English missionary Boniface, was murdered by Germanic unbelievers
Saint Boniface (Bonifatius; c. 675 – 5 June 754 AD), born Winfrid, Wynfrith, or Wynfryth in the kingdom of Wessex in Anglo-Saxon England, was a leading figure in the Anglo-Saxon mission to the Germanic parts of the Frankish Empire during the 8th century. He established the first organized Christianity in many parts of Germania. He is the patron saint of Germania, the first archbishop of Mainz and the "Apostle of the Germans".
He was killed in Frisia in 754, along with 52 others. His remains were returned to Fulda, where they rest in a sarcophagus which became a site of pilgrimage. Facts about Boniface's life and death as well as his work became widely known, since there is a wealth of material available—a number of vitae, especially the near-contemporary Vita Bonifatii auctore Willibaldi, and legal documents, possibly some sermons, and above all his correspondence.
Norman F. Cantor notes the three roles Boniface played that made him
"one of the truly outstanding creators of the first Europe, as the apostle of Germania, the reformer of the Frankish church, and the chief fomentor of the alliance between the papacy and the Carolingian family."

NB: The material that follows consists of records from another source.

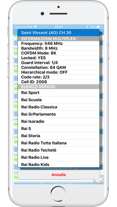This screenshot has width=117, height=207.
Task: Select Rai Scuola service entry
Action: click(59, 100)
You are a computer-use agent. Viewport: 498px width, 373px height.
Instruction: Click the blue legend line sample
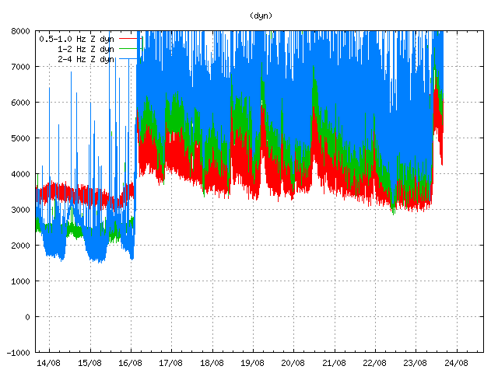click(128, 39)
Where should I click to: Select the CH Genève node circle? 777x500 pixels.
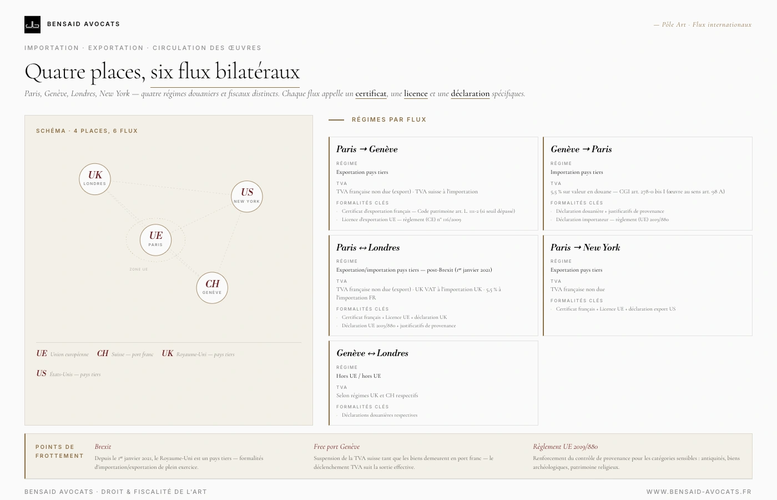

Through his efforts to reorganize and regulate the church of the Franks, he helped shape Western Christianity, and many of the dioceses he proposed remain today. After his martyrdom, he was quickly hailed as a saint in Fulda and other areas in Germania and in England. His cult is still notably strong today. Boniface is celebrated (and criticized) as a missionary; he is regarded as a unifier of Europe, and he is seen (mainly by Catholics) as a Germanic national figure.